-------- Supplied text

[Python-ideas] keyword arguments everywhere (stdlib) - issue8706

Guido van Rossum guido at python.org
Sun Mar 4 17:37:27 CET 2012


On Sat, Mar 3, 2012 at 7:46 PM, Nick Coghlan <ncoghlan at gmail.com> wrote:
> On Sun, Mar 4, 2012 at 6:39 AM, Guido van Rossum <guido at python.org> wrote:
>> Yeah, so it does make sense to standardize on a solution for this. Let
>> it be @positional(N). Can you file an issue?
>
> How could that even work?
>
> Consider the following subset of the Mapping API:
>
>    class C:
>
>        @positional(2):
>        def __init__(self, data=None, **kwds):
>            self._stored_data = stored = {}
>            if data is not None:
>                stored.update(data)
>            stored.update(kwds)
>
>        @positional(2):
>        def update(self, data=None, **kwds):
>            stored = self._stored_data
>            if data is not None:
>                stored.update(data)
>            stored.update(kwds)
>
> Without gross hacking of the function internals, there's no way for a
> decorator to make the following two calls work properly:
>
>    x = C(self=5, data=10)
>    x.update(self=10, data=5)

I am very well aware of this (it occurs in two different places in the
NDB library that I've been developing for Google App Engine).

But either I missed some messages in the thread (quite possible) or
you're bringing this up for the first time now -- the @positional
decorator wasn't meant to solve this case (which only occurs when
**kwds is used in this particular way).

*If* you want to solve this I agree that some actual new syntax is
probably needed.

> Both will complain about duplicate "self" and "data" arguments, unless
> the "positional" decorator truly rips the function definition apart
> and creates a new one that alters how the interpreter maps arguments
> to parameters.
>
> As Simon Sapin pointed out, the most correct way to write such code
> currently is to accept *args and unpack it manually, which is indeed
> exactly how the Mapping ABC implementation currently works [1]. While
> the Mapping implementation doesn't currently use it, one simple way to
> write such code is to use a *second* parameter binding step like this:
>
>    class C:
>
>        def _unpack_args(self, data=None):
>            return self, data
>
>        def __init__(*args, **kwds):
>            self, data = C._unpack_args(*args)
>            self._stored_data = stored = {}
>            if data:
>                stored.update(data)
>            stored.update(kwds)
>
>        def update(*args, **kwds):
>            self, data = C._unpack_args(*args)
>            stored = self._stored_data
>            if data is not None:
>                stored.update(data)
>            stored.update(kwds)

Nice; that idiom should be more widely known.

> The downside, of course, is that the error messages that come out of
> such a binding operation may be rather cryptic (which is why the
> Mapping ABC instead uses manual unpacking - so it can generate nice
> error messages)

----------------

### Exercise tasks
(a) Answer these questions about the mailing-list message:
(i) In which library does Guido say the problem case occurs in two places?
(ii) Who pointed out that the most correct current approach is to accept *args and unpack it manually?
(iii) Why does the Mapping ABC use manual unpacking?
(b) Reproduce everything in the mailing-list message from "On Sat, Mar" down to "file an issue?".
The listing after this message comes from a different source.

-------- Records supplied

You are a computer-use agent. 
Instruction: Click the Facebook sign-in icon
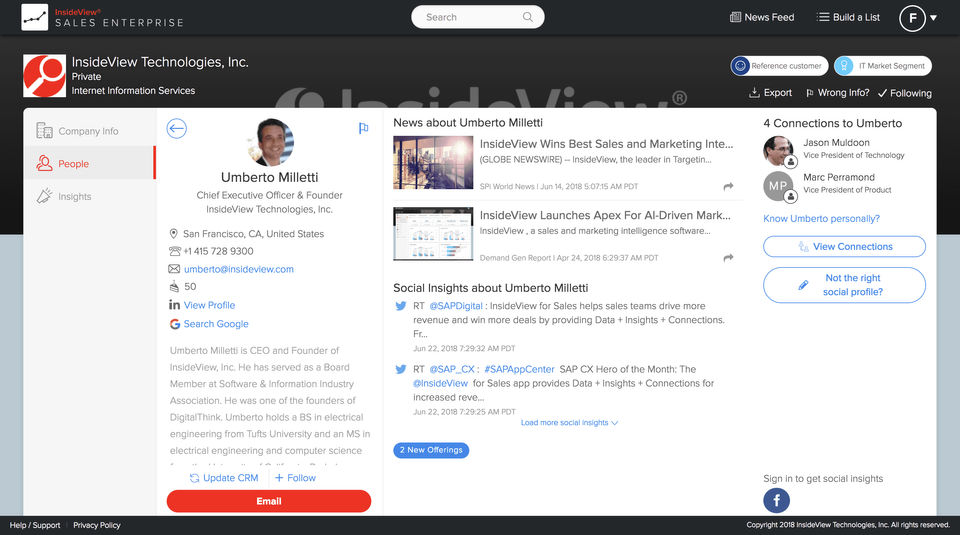776,501
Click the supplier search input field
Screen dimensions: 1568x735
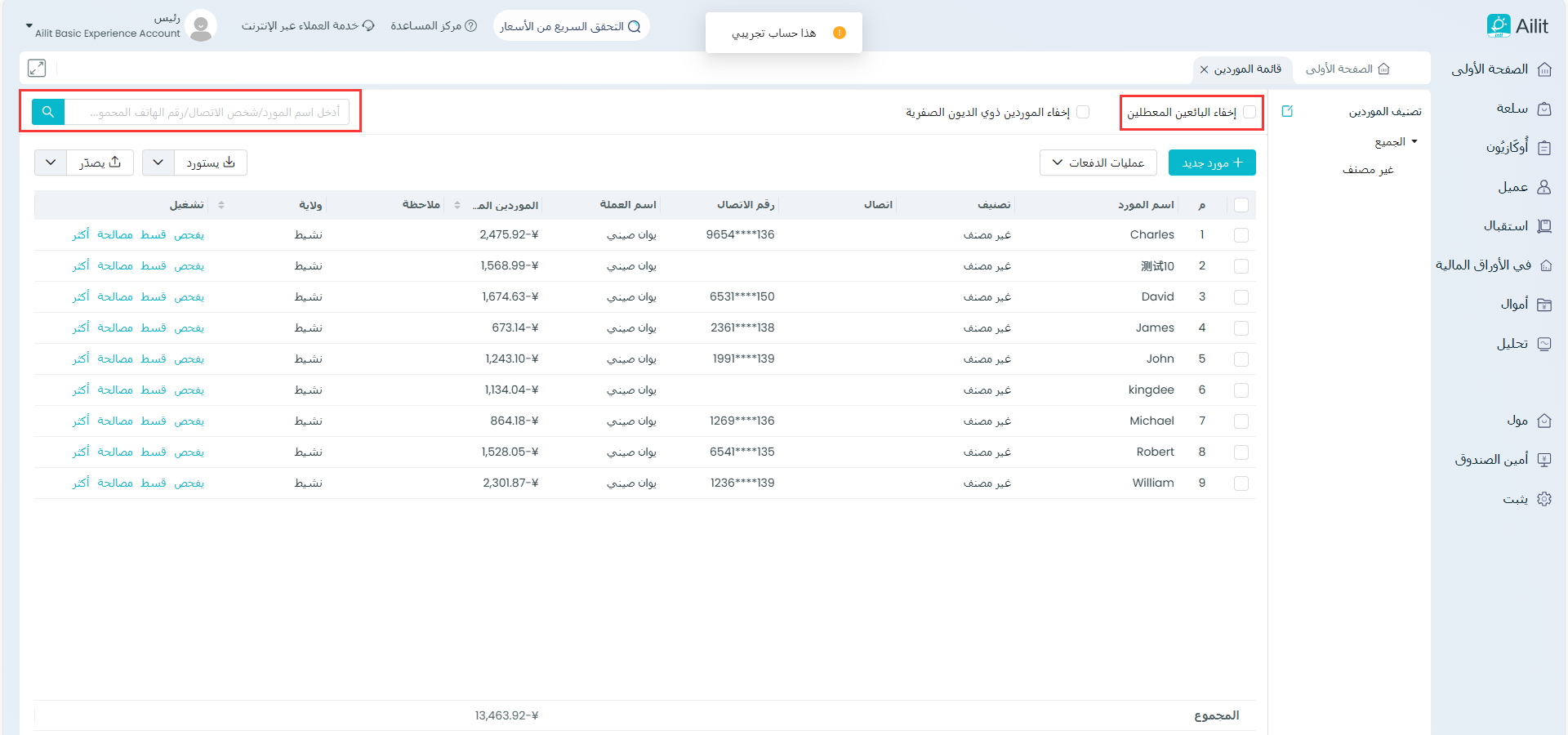(x=207, y=112)
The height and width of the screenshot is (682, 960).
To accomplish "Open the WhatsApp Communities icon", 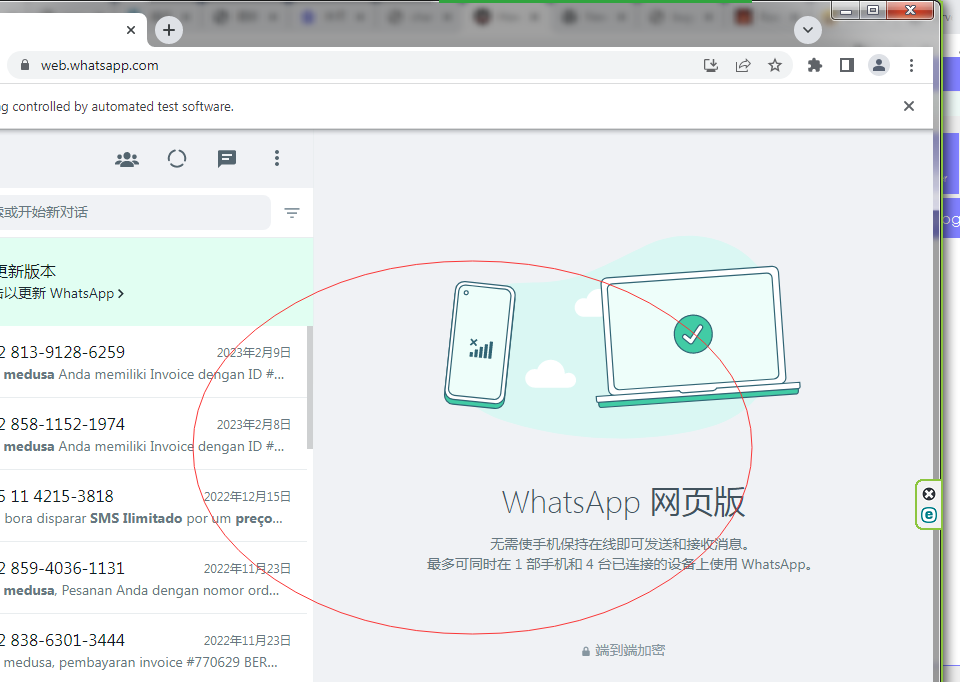I will [x=127, y=159].
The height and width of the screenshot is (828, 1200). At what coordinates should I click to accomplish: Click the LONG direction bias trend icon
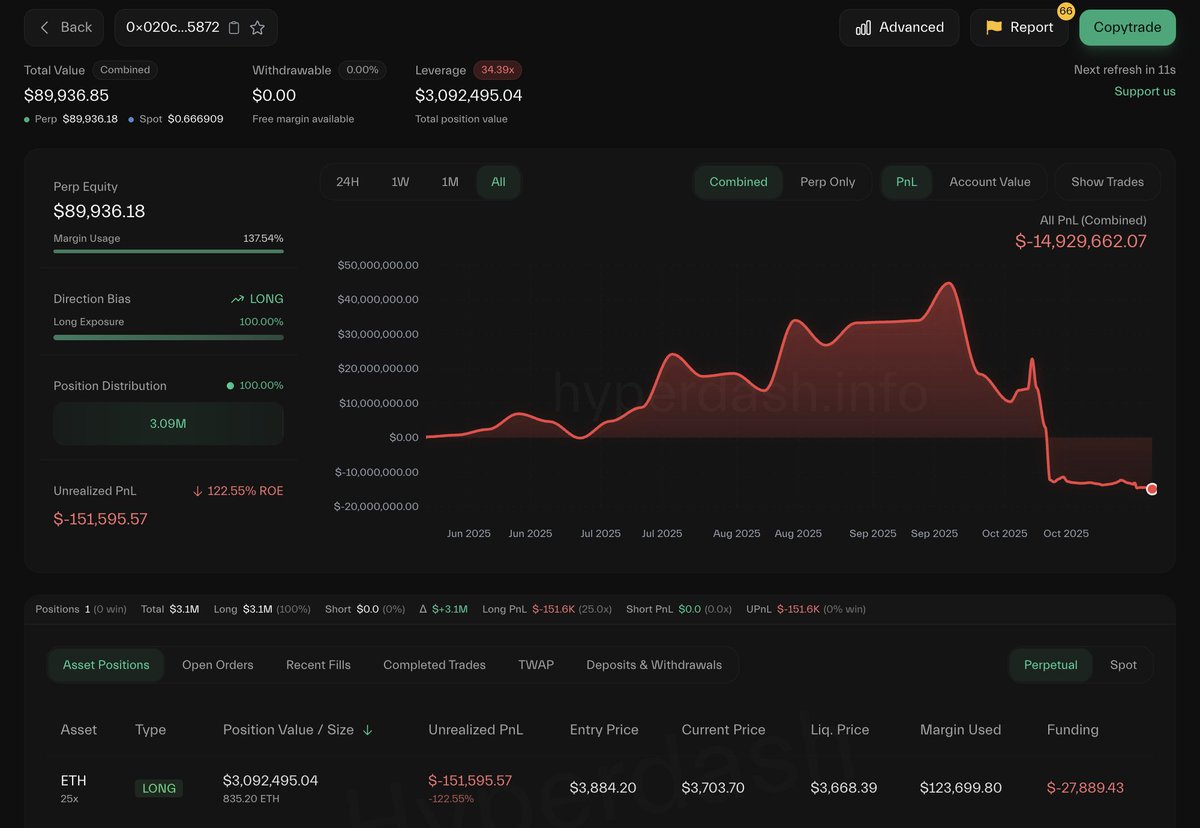(x=237, y=299)
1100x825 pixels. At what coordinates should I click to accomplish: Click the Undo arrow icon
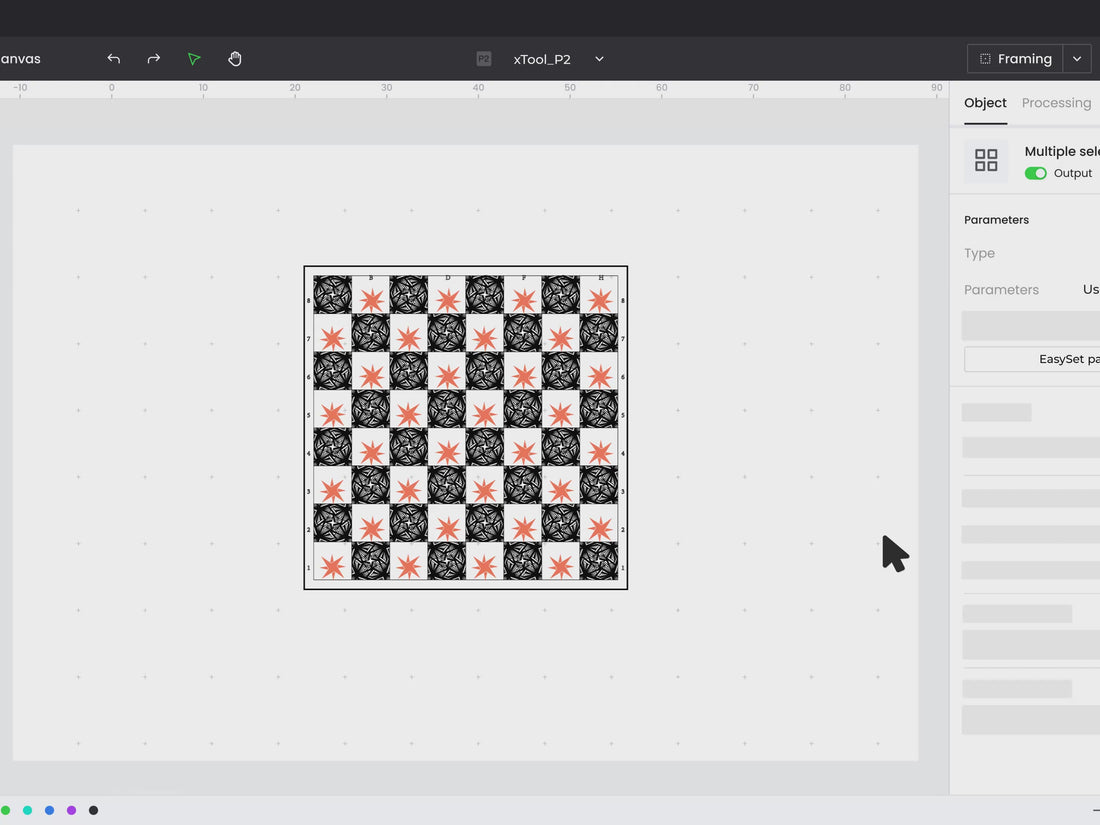coord(114,59)
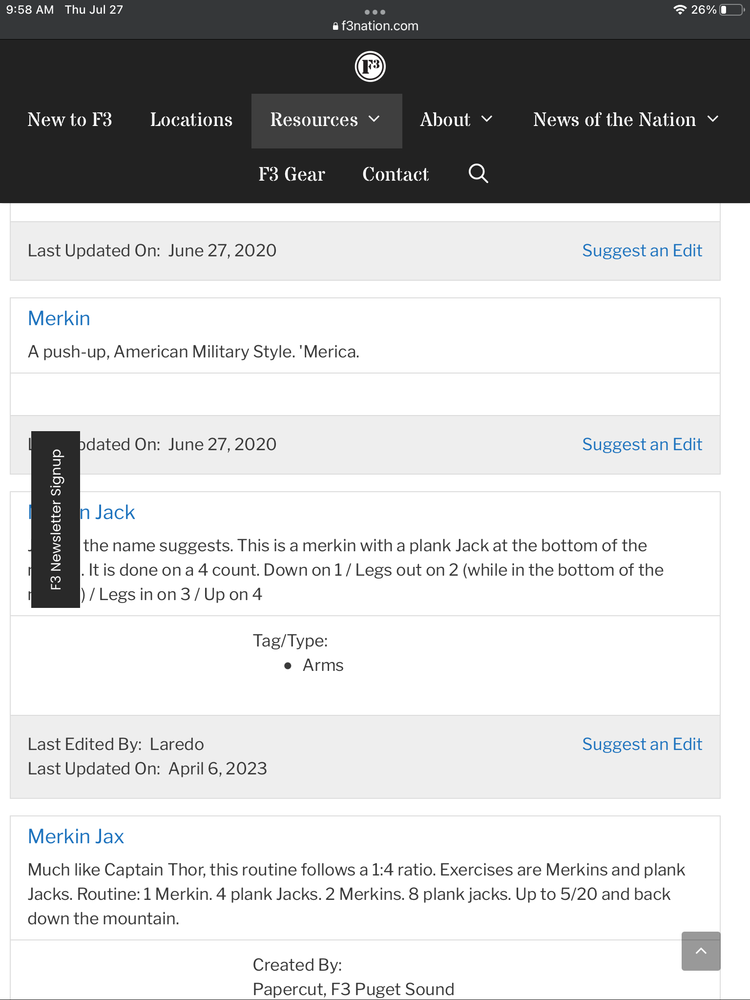Open the New to F3 page
The width and height of the screenshot is (750, 1000).
(x=70, y=120)
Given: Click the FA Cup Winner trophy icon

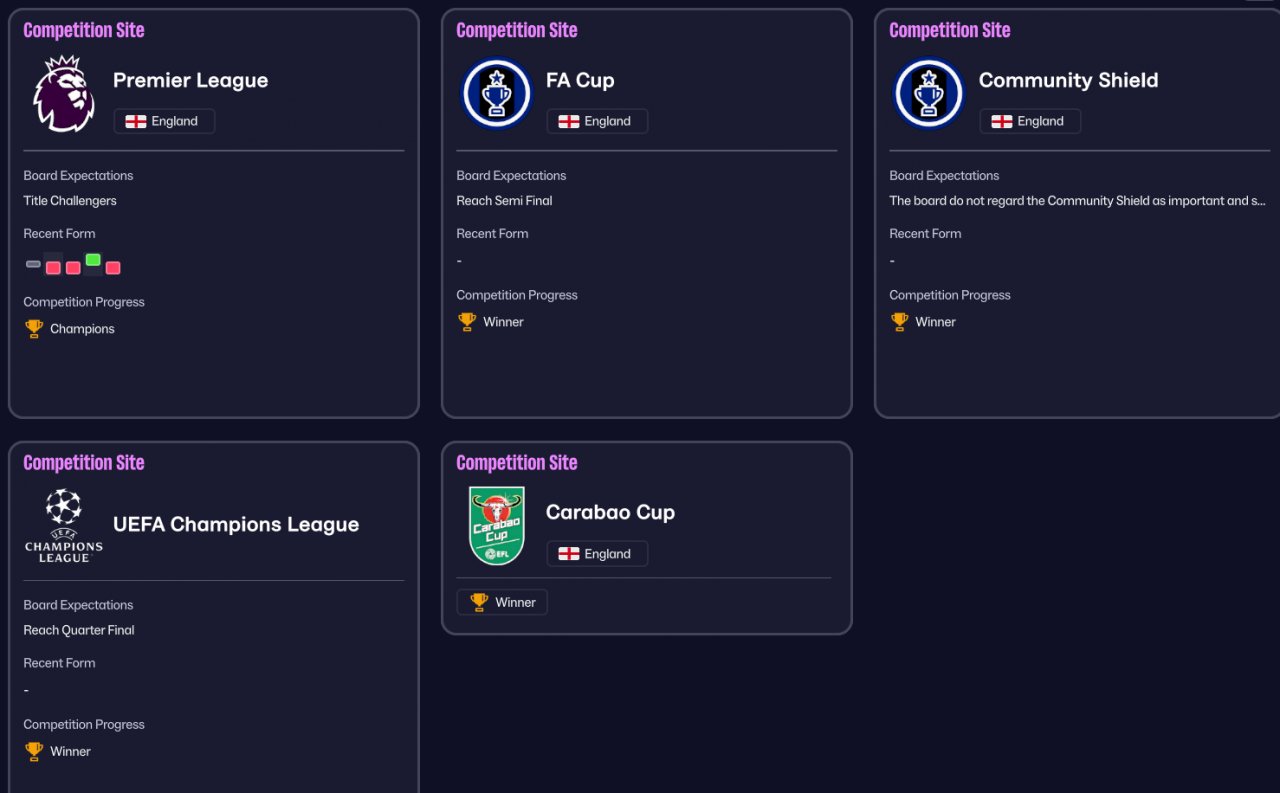Looking at the screenshot, I should click(x=467, y=322).
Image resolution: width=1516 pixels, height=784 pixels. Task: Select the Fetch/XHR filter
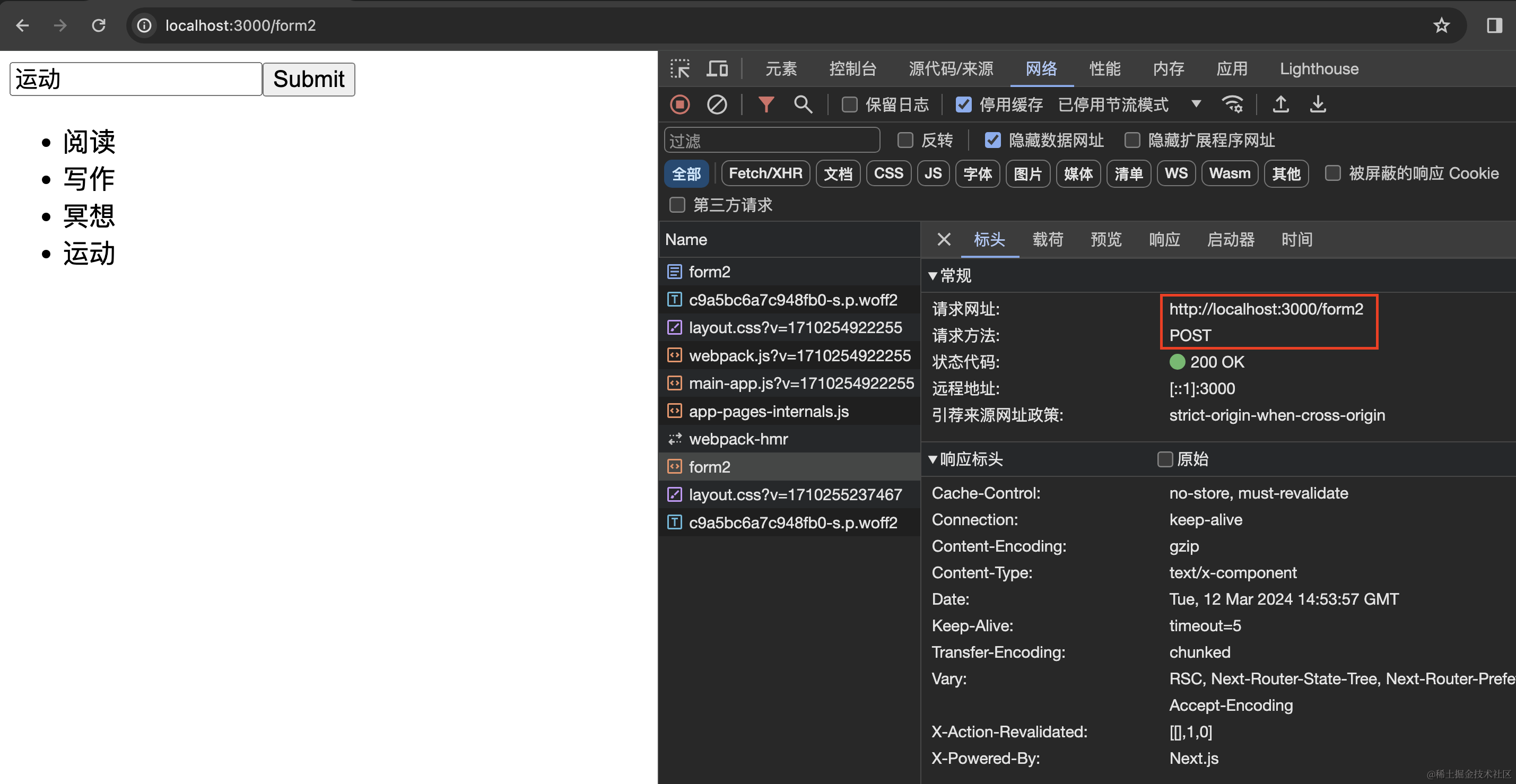pos(765,173)
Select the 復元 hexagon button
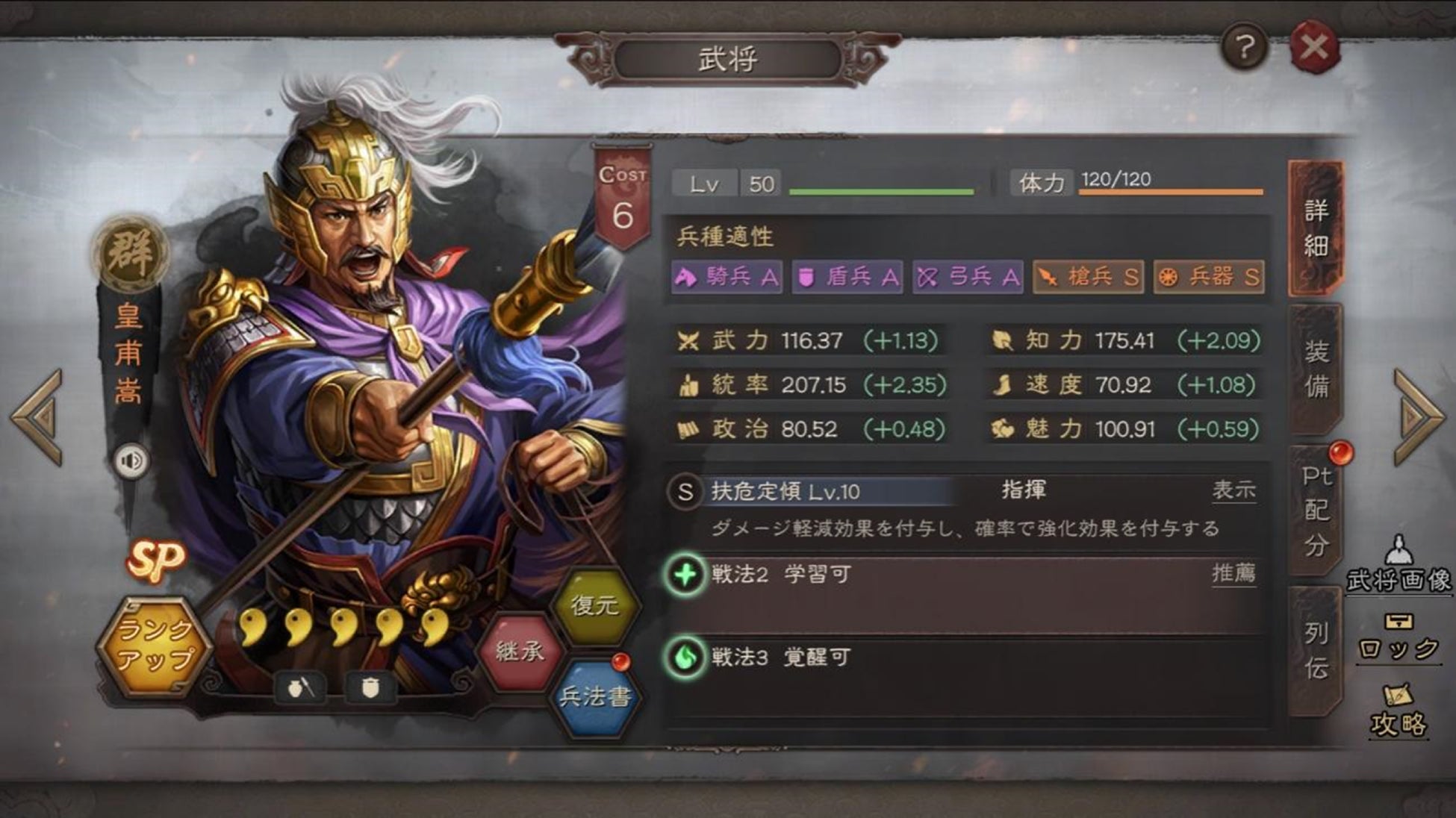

----------------

### Response list
(a)
(i) The NDB library he has been developing for Google App Engine.
(ii) Simon Sapin.
(iii) So it can generate nice error messages.

(b)
On Sat, Mar 3, 2012 at 7:46 PM, Nick Coghlan <ncoghlan at gmail.com> wrote:
> On Sun, Mar 4, 2012 at 6:39 AM, Guido van Rossum <guido at python.org> wrote:
>> Yeah, so it does make sense to standardize on a solution for this. Let
>> it be @positional(N). Can you file an issue?